▸ Task requirements:
• a. Reproduce verbatim the stretch of the wire-binding mechanism text from "The binding part" through "with the sleeve 71.".
• b. In the wire-binding mechanism text, what part is the rotation restriction claw 74b provided on?
• c. Write the next part of the wire-binding mechanism text, picking up right after its final sentence.

▸ Supplied text:
========

The wire locking body 70 includes a bending part 71c1 that pushes the leading end side, which is one end of the wire W, in a predetermined direction and bends the wire W to form the wire W into a predetermined shape. The wire locking body 70 includes a bending part 71c2 that pushes an end side, which is the other end of the wire W cut by the cutter 6A, in a predetermined direction and bends the wire W to form the wire W into a predetermined shape.

The sleeve 71 has such a shape that the end at the forward direction as indicated by the arrow A1 is divided into two parts of the first side hook 70L and the second side hook 70R with the center hook 70C held therebetween, and includes the bending part 71c1 formed at the front end at a position on an upper side in the non-rotating region, and the bending part 71c2 formed at the front end at a position on a lower side.

After the wire W is cut by the cutter 6A, the sleeve 71 is moved in the forward direction as indicated by the arrow A1 so that the leading end side of the wire W locked by the center hook 70C and the second side hook 70R is pushed by the bending part 71c1 and bent toward the reinforcing bars S side. Further, the sleeve 71 is locked by the center hook 70C and the first side hook 70L, and the end side of the wire W cut by the cutter 6A is pushed by the bending part 71c2 and bent toward the reinforcing bars S side.

The binding part 7A includes a rotation restriction part 74 that restricts the rotation of the wire locking body 70 and the sleeve 71 that are rotated in conjunction with the rotational movement of the rotating shaft 72. The rotation restriction part 74 is provided with a rotation restriction blade 74a on the sleeve 71 and is provided with a rotation restriction claw 74b on the main body 10A.

The rotation restriction blade 74a is configured by providing a plurality of convex portions radially protruding from the outer periphery of the sleeve 71 at predetermined intervals in the circumferential direction of the sleeve 71. The rotation restriction blade 74a is fixed to the sleeve 71 and is moved and rotated integrally with the sleeve 71.

========

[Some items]
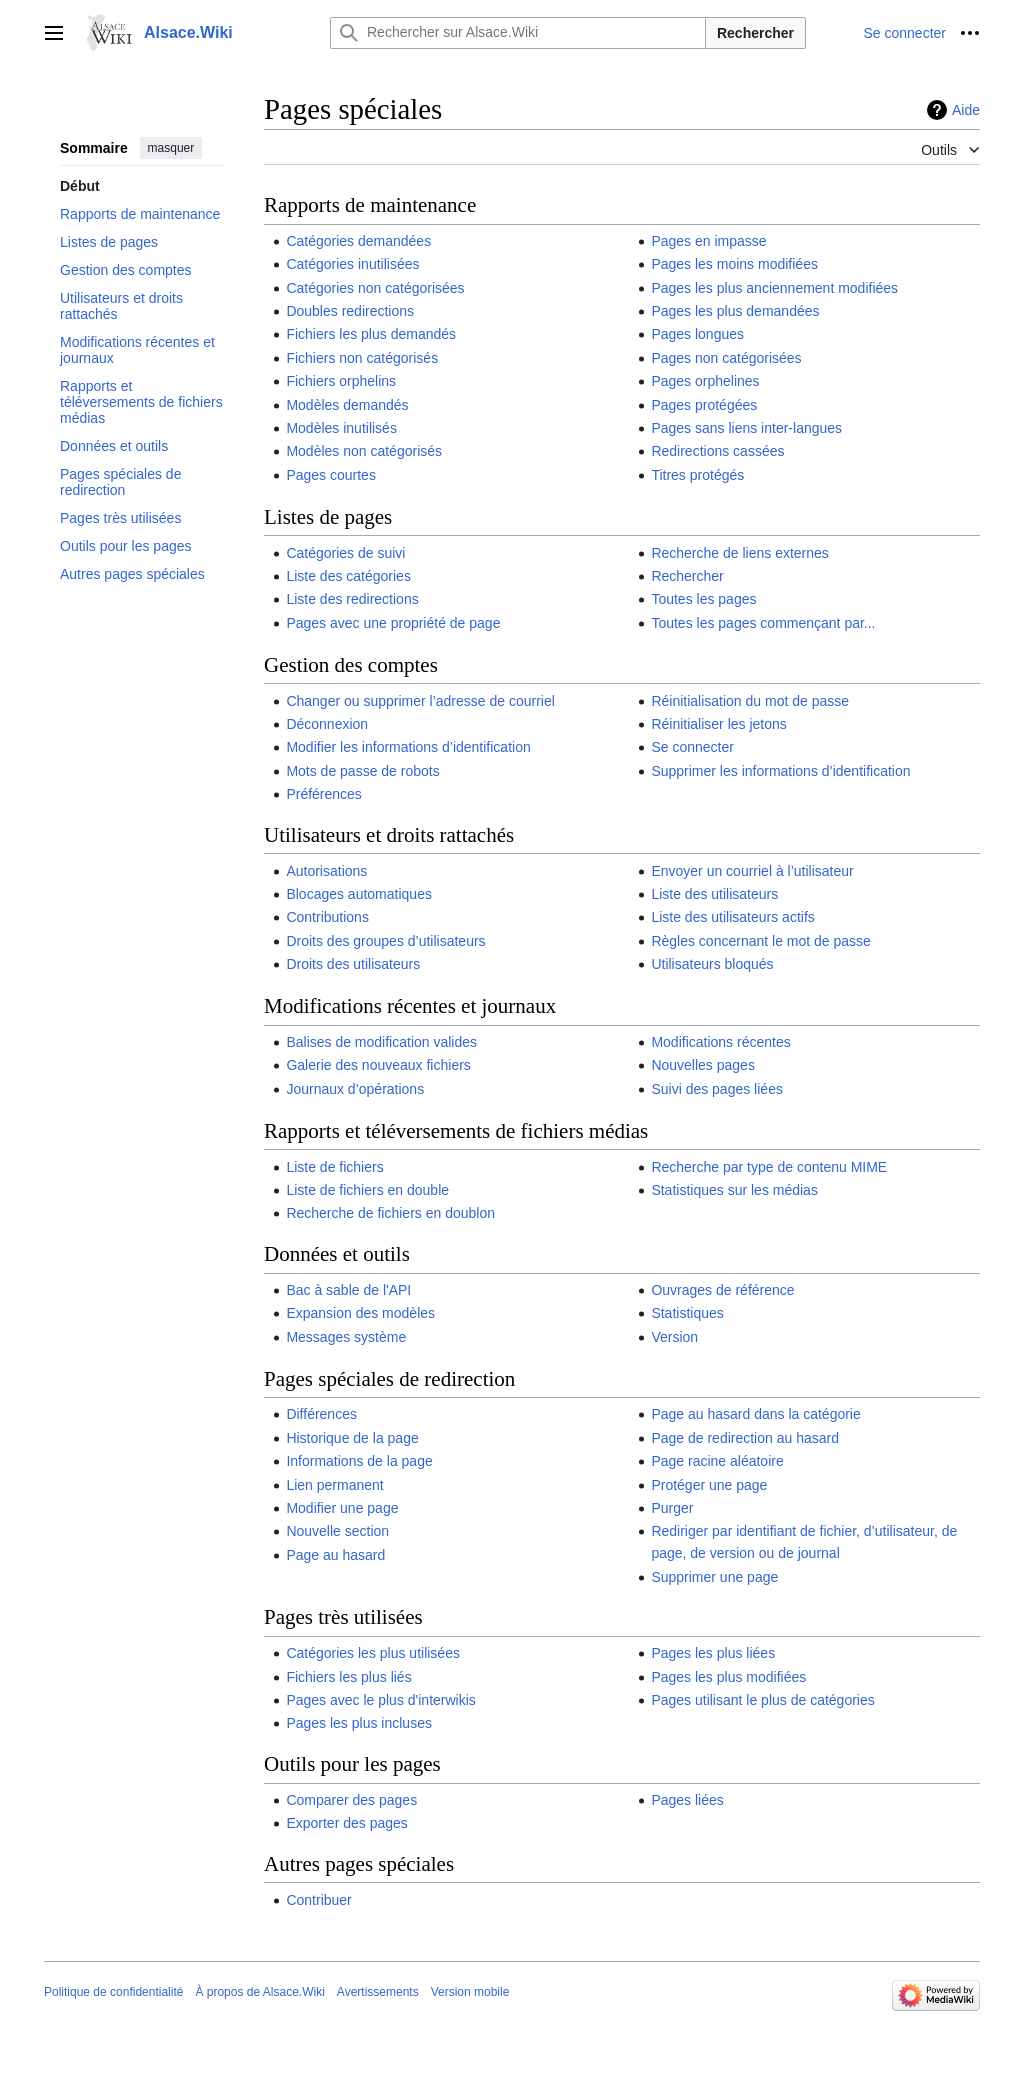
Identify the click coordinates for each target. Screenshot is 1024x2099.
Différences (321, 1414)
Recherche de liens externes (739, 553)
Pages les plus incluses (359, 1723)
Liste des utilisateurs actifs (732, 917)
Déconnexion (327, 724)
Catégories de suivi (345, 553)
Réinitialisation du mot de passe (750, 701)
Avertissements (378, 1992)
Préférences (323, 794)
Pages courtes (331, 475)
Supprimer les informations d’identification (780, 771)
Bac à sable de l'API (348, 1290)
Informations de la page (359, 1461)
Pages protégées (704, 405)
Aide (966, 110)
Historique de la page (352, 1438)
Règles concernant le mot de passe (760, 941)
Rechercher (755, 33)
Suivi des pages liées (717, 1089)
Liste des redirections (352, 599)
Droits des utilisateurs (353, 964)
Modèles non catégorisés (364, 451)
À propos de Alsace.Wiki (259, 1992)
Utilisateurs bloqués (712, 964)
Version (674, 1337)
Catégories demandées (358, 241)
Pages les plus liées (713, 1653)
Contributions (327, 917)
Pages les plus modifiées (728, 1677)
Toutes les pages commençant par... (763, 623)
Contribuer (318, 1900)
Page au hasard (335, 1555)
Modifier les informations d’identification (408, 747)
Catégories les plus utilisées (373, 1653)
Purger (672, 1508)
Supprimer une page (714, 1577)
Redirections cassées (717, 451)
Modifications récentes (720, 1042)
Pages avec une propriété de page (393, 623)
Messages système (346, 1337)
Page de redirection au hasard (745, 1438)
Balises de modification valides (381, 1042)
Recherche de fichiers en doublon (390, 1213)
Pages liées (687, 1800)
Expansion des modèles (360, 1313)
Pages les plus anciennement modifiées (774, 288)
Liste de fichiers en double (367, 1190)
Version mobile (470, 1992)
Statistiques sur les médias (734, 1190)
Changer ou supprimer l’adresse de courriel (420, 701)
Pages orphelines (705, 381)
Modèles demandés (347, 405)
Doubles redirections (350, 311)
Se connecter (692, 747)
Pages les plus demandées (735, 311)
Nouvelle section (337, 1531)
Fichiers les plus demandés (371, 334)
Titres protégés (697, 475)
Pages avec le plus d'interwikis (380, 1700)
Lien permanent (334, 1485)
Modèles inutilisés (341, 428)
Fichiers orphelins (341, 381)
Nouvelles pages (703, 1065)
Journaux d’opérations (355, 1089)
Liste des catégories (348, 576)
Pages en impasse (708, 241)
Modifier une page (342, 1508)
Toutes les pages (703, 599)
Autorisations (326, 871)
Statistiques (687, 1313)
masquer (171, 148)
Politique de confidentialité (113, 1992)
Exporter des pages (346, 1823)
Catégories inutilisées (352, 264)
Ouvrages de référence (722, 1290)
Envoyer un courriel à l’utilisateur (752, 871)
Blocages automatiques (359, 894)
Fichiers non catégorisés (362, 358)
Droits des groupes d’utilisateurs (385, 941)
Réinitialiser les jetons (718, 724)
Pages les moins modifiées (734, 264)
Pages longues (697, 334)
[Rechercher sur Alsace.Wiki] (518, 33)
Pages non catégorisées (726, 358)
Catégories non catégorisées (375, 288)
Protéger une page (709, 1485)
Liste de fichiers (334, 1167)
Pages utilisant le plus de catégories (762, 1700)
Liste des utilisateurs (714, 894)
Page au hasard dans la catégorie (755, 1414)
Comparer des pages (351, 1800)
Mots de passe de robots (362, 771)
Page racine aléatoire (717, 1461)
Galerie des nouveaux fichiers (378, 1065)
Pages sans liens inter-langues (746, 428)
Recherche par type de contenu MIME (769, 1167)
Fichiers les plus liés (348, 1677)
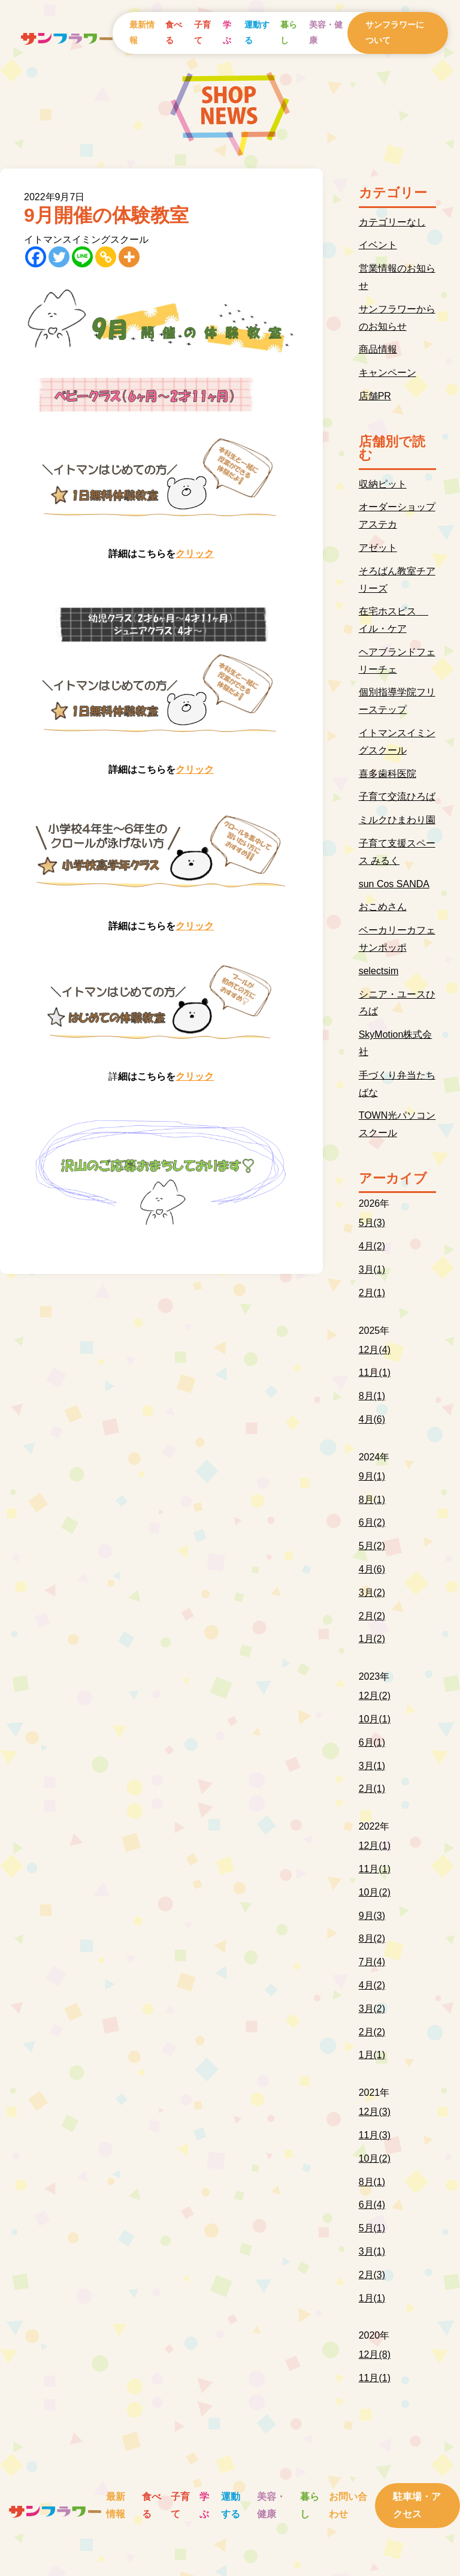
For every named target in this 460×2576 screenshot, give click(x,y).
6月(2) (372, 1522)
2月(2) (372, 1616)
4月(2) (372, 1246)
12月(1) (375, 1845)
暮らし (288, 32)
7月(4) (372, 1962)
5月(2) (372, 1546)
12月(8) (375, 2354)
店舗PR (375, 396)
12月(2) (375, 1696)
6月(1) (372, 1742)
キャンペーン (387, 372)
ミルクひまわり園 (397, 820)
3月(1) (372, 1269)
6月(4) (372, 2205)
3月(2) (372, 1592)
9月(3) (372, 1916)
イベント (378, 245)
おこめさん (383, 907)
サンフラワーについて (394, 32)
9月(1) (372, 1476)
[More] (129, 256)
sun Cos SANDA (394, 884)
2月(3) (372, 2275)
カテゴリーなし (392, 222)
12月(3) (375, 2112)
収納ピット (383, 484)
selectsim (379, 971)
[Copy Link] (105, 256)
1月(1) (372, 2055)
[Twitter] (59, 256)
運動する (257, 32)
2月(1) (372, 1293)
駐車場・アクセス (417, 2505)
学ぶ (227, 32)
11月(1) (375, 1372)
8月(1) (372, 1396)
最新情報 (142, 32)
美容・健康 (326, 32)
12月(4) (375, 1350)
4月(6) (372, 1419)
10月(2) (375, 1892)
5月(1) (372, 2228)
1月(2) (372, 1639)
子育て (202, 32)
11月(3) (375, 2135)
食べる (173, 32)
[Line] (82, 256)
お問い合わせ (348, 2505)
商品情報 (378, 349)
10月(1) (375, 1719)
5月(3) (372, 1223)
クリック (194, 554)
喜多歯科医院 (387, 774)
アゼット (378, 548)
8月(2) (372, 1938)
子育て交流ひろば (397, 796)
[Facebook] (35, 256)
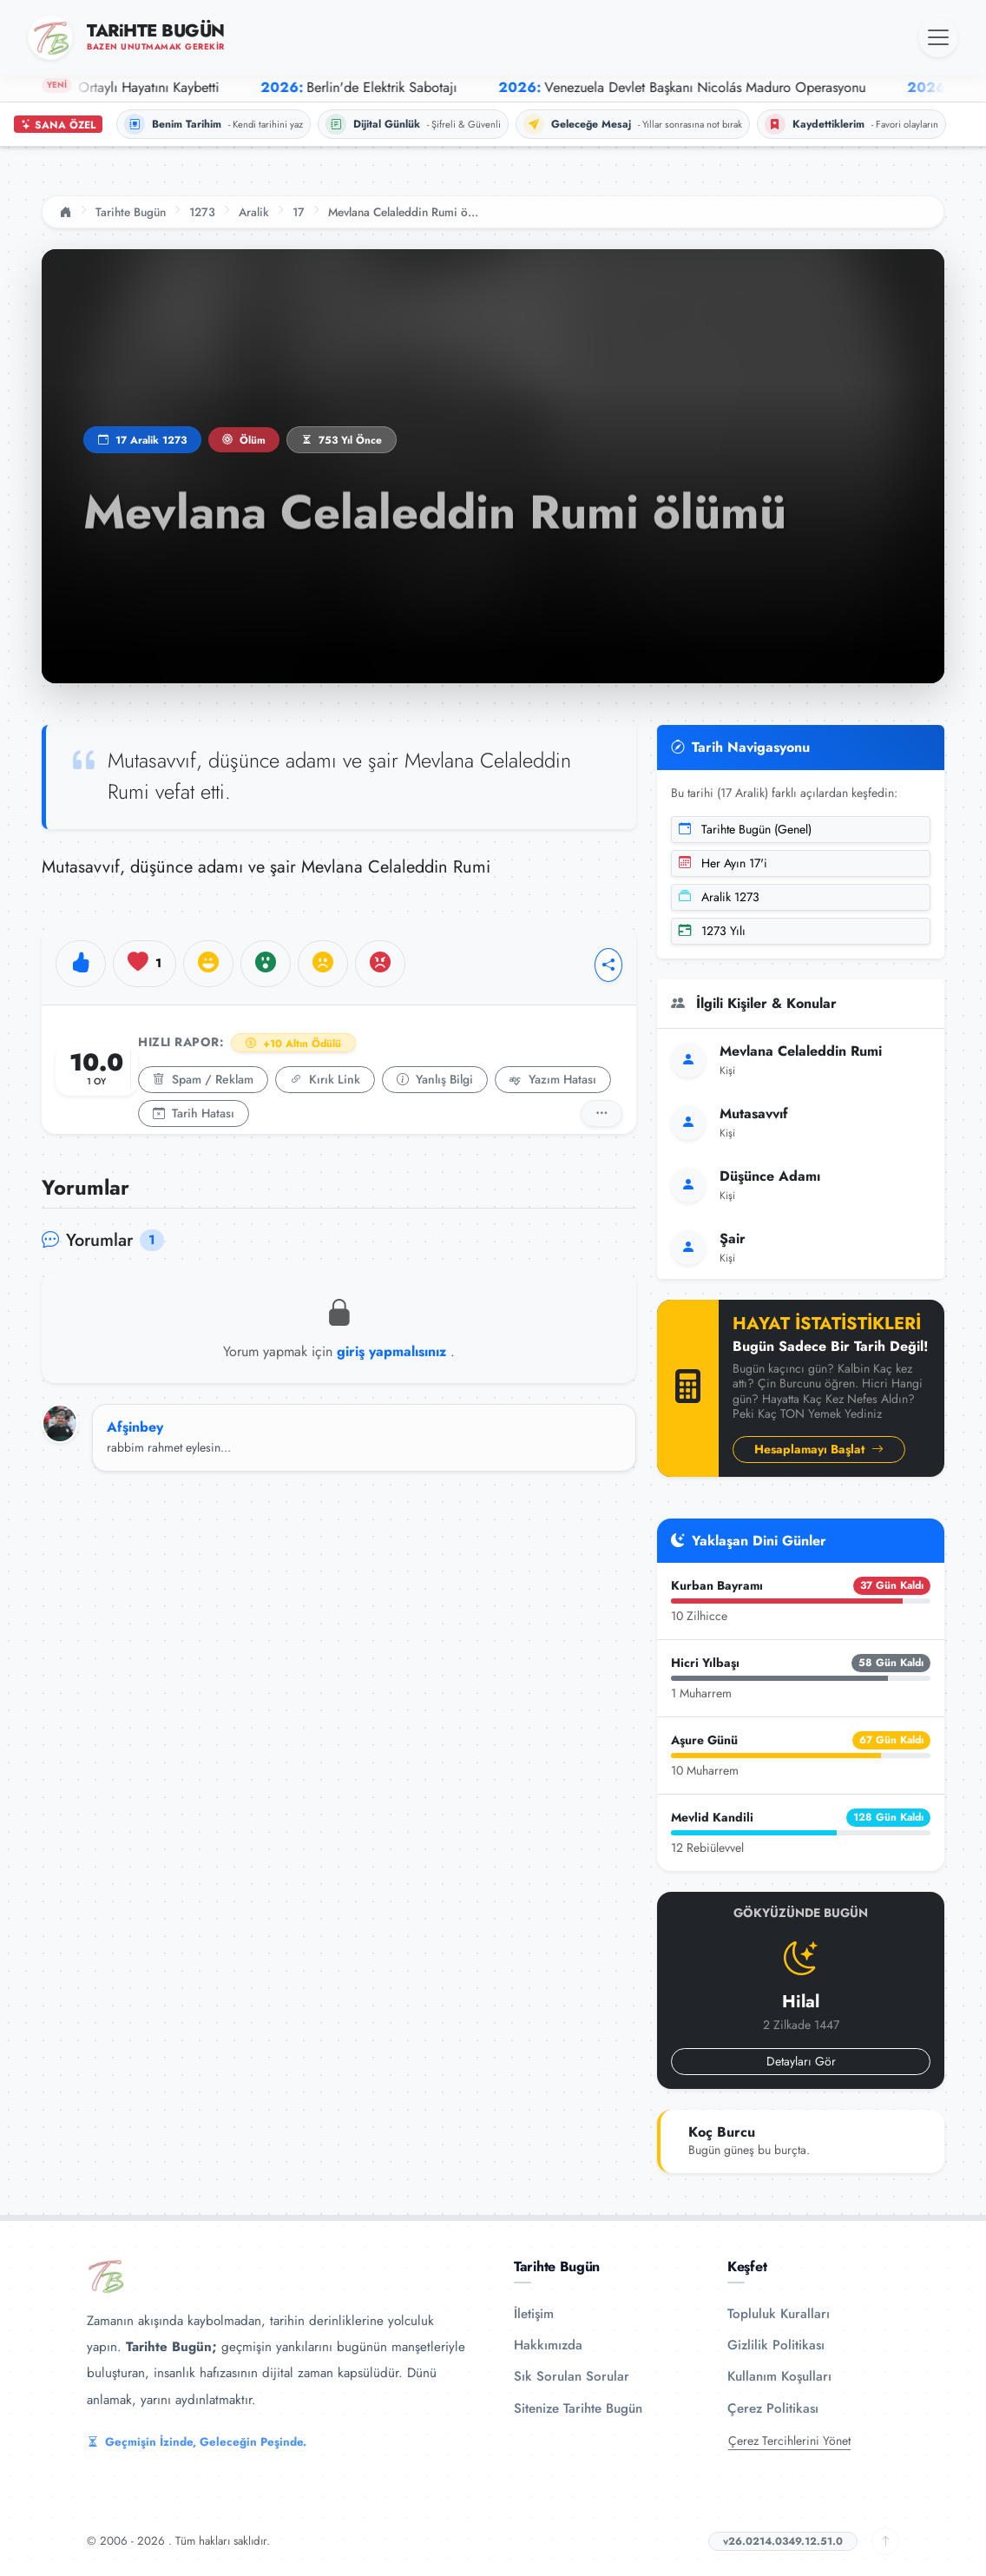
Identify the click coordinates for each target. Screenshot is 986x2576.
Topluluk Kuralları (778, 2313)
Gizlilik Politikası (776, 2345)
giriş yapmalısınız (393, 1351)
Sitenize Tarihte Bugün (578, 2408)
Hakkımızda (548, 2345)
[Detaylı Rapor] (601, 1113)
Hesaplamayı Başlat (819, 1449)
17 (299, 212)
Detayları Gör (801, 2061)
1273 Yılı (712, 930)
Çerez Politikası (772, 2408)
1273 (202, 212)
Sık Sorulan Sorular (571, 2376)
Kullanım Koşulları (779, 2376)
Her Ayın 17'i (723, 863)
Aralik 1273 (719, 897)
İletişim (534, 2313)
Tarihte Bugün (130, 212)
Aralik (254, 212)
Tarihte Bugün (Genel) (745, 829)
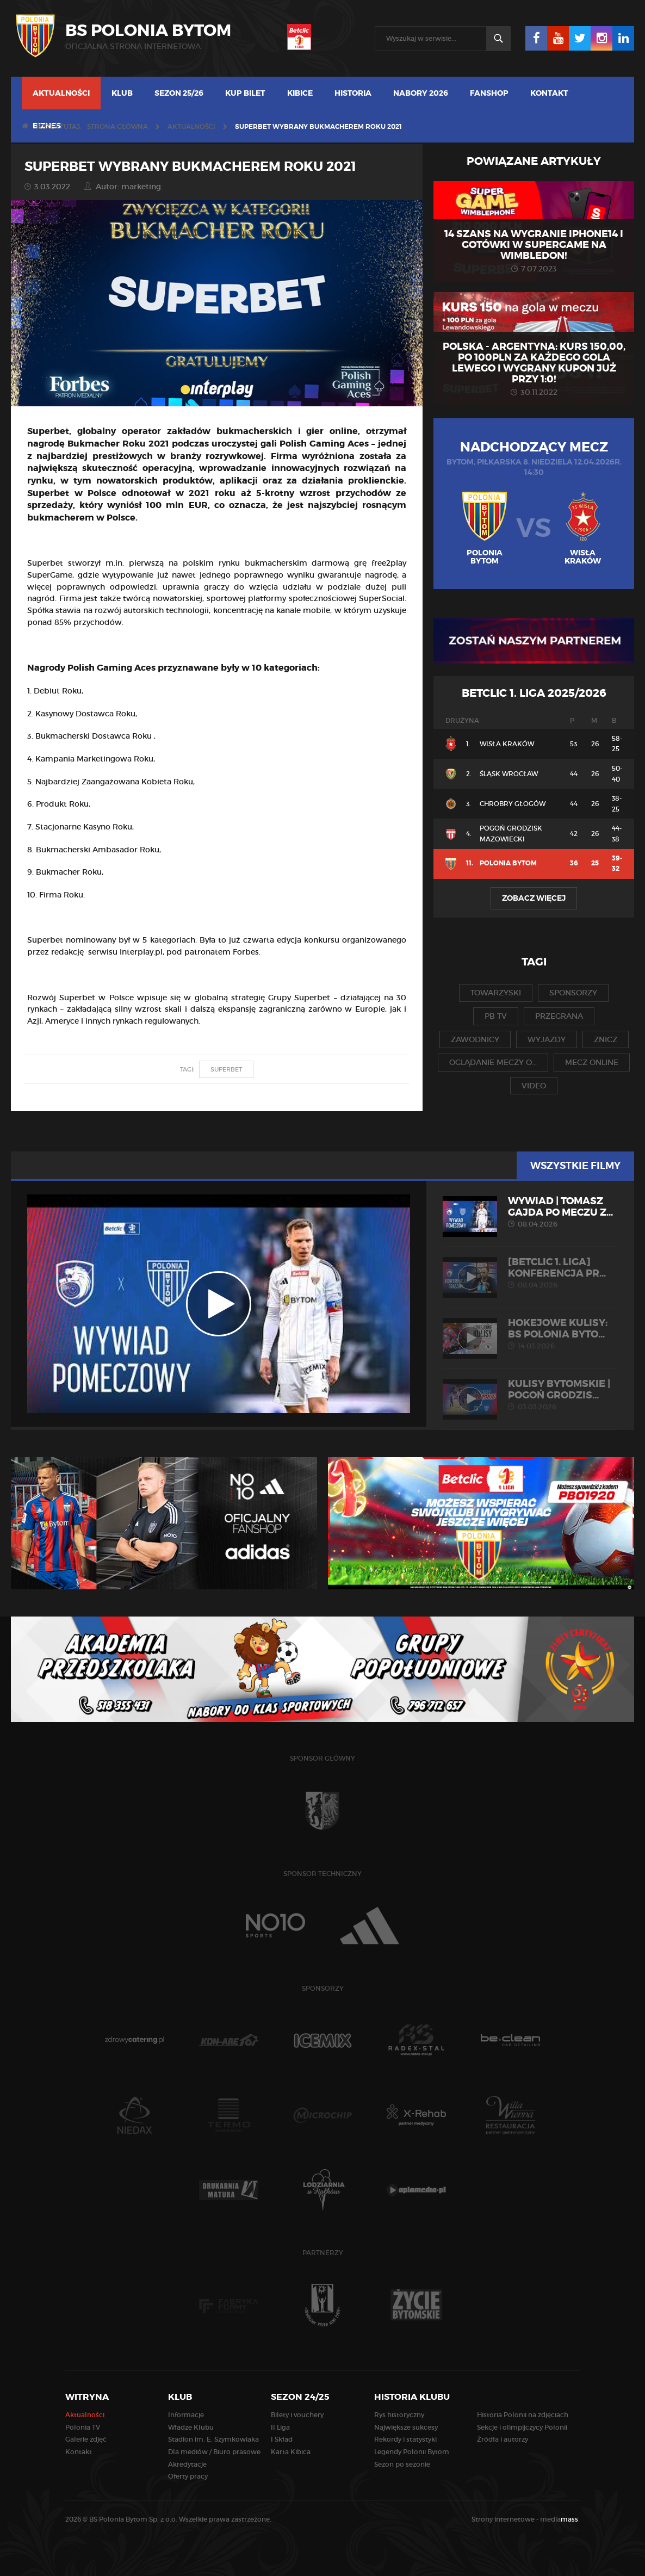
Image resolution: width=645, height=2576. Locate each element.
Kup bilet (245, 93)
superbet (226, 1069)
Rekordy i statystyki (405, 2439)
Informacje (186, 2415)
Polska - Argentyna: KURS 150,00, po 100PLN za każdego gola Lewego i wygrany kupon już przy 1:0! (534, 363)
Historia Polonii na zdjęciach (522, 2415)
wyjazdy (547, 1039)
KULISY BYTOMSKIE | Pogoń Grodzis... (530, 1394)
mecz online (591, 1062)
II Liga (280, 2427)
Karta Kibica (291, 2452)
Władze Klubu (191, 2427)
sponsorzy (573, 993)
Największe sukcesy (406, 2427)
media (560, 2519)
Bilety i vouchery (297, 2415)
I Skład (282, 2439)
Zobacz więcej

========

▸ Answer list:
• a.
The binding part 7A includes a rotation restriction part 74 that restricts the rotation of the wire locking body 70 and the sleeve 71 that are rotated in conjunction with the rotational movement of the rotating shaft 72. The rotation restriction part 74 is provided with a rotation restriction blade 74a on the sleeve 71 and is provided with a rotation restriction claw 74b on the main body 10A.

The rotation restriction blade 74a is configured by providing a plurality of convex portions radially protruding from the outer periphery of the sleeve 71 at predetermined intervals in the circumferential direction of the sleeve 71. The rotation restriction blade 74a is fixed to the sleeve 71 and is moved and rotated integrally with the sleeve 71.

• b. The main body 10A.

• c.
The rotation restriction part 74 locks the wire W with the wire locking body 70, winds the wire W on the reinforcing bars S, and then cuts the wire W with the cutter 6A, and further, the rotation restriction blade 74a is locked to the rotation restriction claw 74b in the operating range in which the wire W is bent and formed by the bending parts 71c1 and 71c2 of the sleeve 71. When the rotation restriction blade 74a is locked with the rotation restriction claw 74b, the rotation of the sleeve 71 in conjunction with the rotation of the rotating shaft 72 is restricted, and the sleeve 71 is moved in the forward and rearward direction by the rotational movement of the rotating shaft 72.

Further, in the operating range in which the wire W locked by the wire locking body 70 is twisted, in the rotation restriction part 74, the rotation restriction blade 74a is released from being locked with the rotation restriction claw 74b. When the rotation restriction blade 74a is released from being locked with the rotation restriction claw 74b, the sleeve 71 is rotated in conjunction with the rotation of the rotating shaft 72. In the wire locking body 70, the center hook 70C, the first side hook 70L, and the second side hook 70R that lock the wire W are rotated in conjunction with the rotation of the sleeve 71. In the operating range of the sleeve 71 and the wire locking body 70 along the axial direction of the rotating shaft 72, the operating range in which the wire W is locked by the wire locking body 70 is referred to as a first operating range. Further, the operating range for twisting the wire W locked by the wire locking body 70 in the first operating range is referred to as a second operating range.

The binding part 7A is provided such that a moving member 83 is movable in conjunction with the sleeve 71. The moving member 83 is rotatably attached to the sleeve 71, is not in conjunction with the rotation of the sleeve 71, and is moved in the forward and rearward direction in conjunction with the sleeve 71.

The moving member 83 includes an engagement part 83a that engages with the transmission mechanism 62. In the binding part 7A, when the moving member 83 is moved in the forward and rearward direction in conjunction with the sleeve 71, the transmission mechanism 62 transmits the movement of the moving member 83 to the movable blade 61 to rotate the movable blade 61. As a result, the movable blade 61 is rotated in a predetermined direction by the movement of the sleeve 71 moving in the forward direction, and the wire W is cut.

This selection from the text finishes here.